The provisions of this Section A.4 shall not in any way limit the right of the holders of Series A Preferred Stock to elect to convert their shares of Series A Preferred Stock into shares of Common Stock and Redeemable Preferred Stock pursuant to Section A.6 prior to or in connection with any Liquidation Event.
(b)Remaining Assets.

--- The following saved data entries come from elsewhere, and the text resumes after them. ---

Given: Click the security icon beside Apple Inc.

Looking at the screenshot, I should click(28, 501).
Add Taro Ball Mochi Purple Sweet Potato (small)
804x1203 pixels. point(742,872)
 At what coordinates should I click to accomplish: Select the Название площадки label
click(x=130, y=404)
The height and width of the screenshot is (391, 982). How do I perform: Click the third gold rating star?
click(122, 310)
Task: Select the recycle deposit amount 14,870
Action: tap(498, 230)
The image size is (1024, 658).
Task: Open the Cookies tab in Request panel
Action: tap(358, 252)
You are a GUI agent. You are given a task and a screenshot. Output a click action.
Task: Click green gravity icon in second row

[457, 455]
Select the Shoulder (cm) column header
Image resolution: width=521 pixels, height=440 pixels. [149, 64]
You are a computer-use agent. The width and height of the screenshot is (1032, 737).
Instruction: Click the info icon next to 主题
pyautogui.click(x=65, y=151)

After the payment of all preferential amounts required to be paid to the holders of the Series A Preferred Stock and any other class or series of stock of the Corporation ranking on liquidation on a parity with the Series A Preferred Stock, the remaining assets and funds of the Corporation available for distribution to its shareholders shall be distributed among the holders of shares of Junior Stock then outstanding.
5.Redemption.
(a)Redemption Events.
(i) Optional Redemption; Redemption Date.
(A) At any time on or after September 30, 2009, the holders of not less than a majority of the voting power of the outstanding shares of Series A Preferred Stock (a “Majority Interest”) may elect to have redeemed up to fifty percent (50%) of the originally issued and outstanding shares of Series A Preferred Stock held by each holder of Series A Preferred Stock at such time.
(B) At any time on or after September 30, 2010, the holders of a Majority Interest may elect to have redeemed up to that percentage of outstanding shares of Series A Preferred Stock that would, when combined with any prior redemptions pursuant to Section A.5(a)(i)(A) above, result in the redemption by the Corporation of up to one hundred percent (100%) of the outstanding shares of Series A Preferred Stock held by each holder of Series A Preferred Stock at such time.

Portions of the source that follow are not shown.